[Input]
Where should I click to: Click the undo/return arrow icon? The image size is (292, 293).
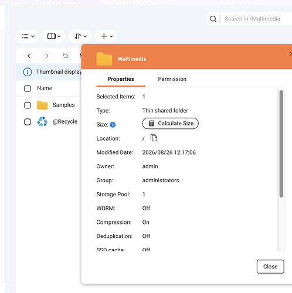pyautogui.click(x=66, y=56)
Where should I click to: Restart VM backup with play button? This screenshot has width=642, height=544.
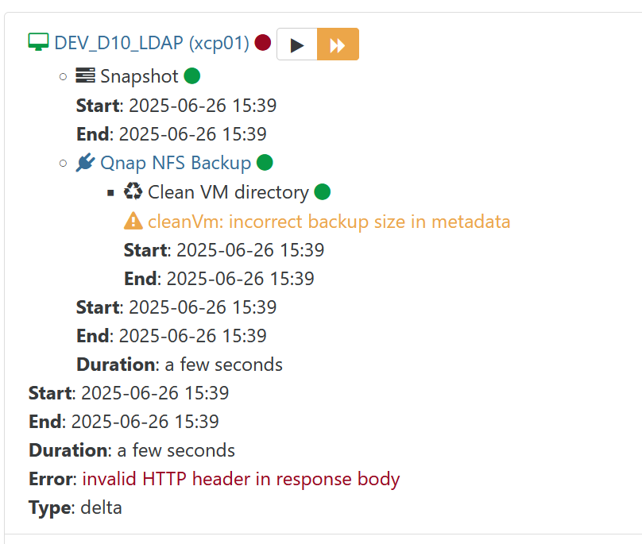pyautogui.click(x=297, y=44)
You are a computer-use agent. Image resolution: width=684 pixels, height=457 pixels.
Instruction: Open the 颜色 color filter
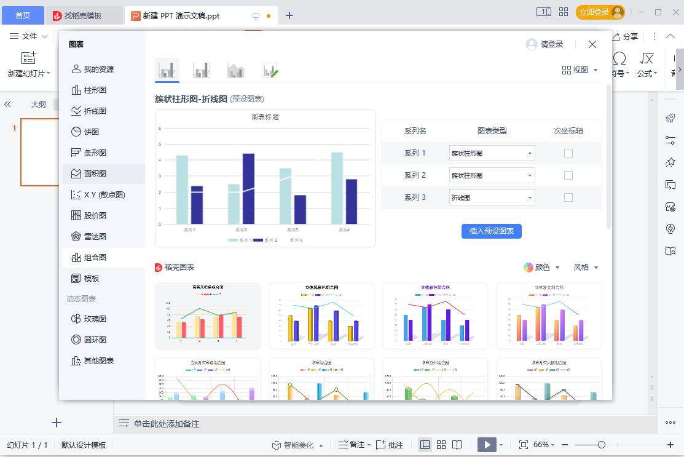[x=542, y=267]
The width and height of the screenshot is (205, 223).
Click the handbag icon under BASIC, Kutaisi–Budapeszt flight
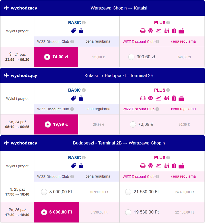pyautogui.click(x=81, y=98)
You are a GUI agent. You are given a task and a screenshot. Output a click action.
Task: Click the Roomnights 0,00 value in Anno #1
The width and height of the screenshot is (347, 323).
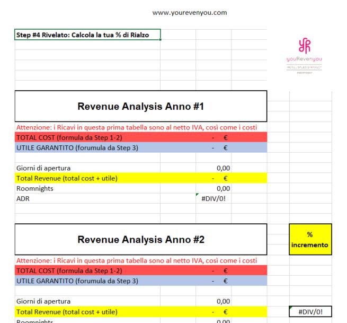pyautogui.click(x=213, y=188)
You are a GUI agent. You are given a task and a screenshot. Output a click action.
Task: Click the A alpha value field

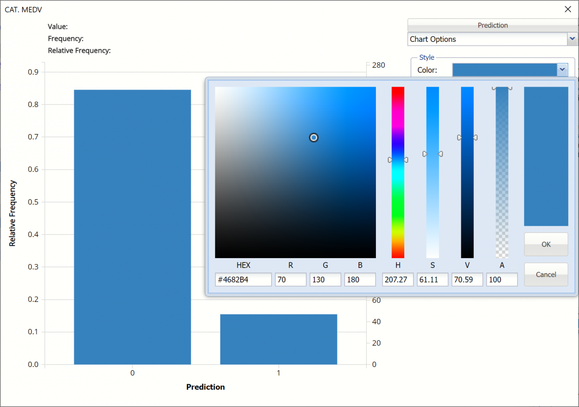click(x=502, y=280)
[/Input]
What you are asked to do: Only the lines from the one containing "The width and height of the screenshot is (205, 223)." through the last line of the data belong in the copy, both included and reproduced exactly. Pictures do not.

Your solution:
The width and height of the screenshot is (205, 223).
Click the handbag icon under BASIC, Kutaisi–Budapeszt flight
pyautogui.click(x=81, y=98)
You are a GUI agent. You are given a task and a screenshot. Output a click action.
Task: Click the Roomnights 0,00 value in Anno #1
The width and height of the screenshot is (347, 323).
pyautogui.click(x=213, y=188)
You are a GUI agent. You are given a task and a screenshot. Output a click action.
Task: Click the A alpha value field

click(x=502, y=280)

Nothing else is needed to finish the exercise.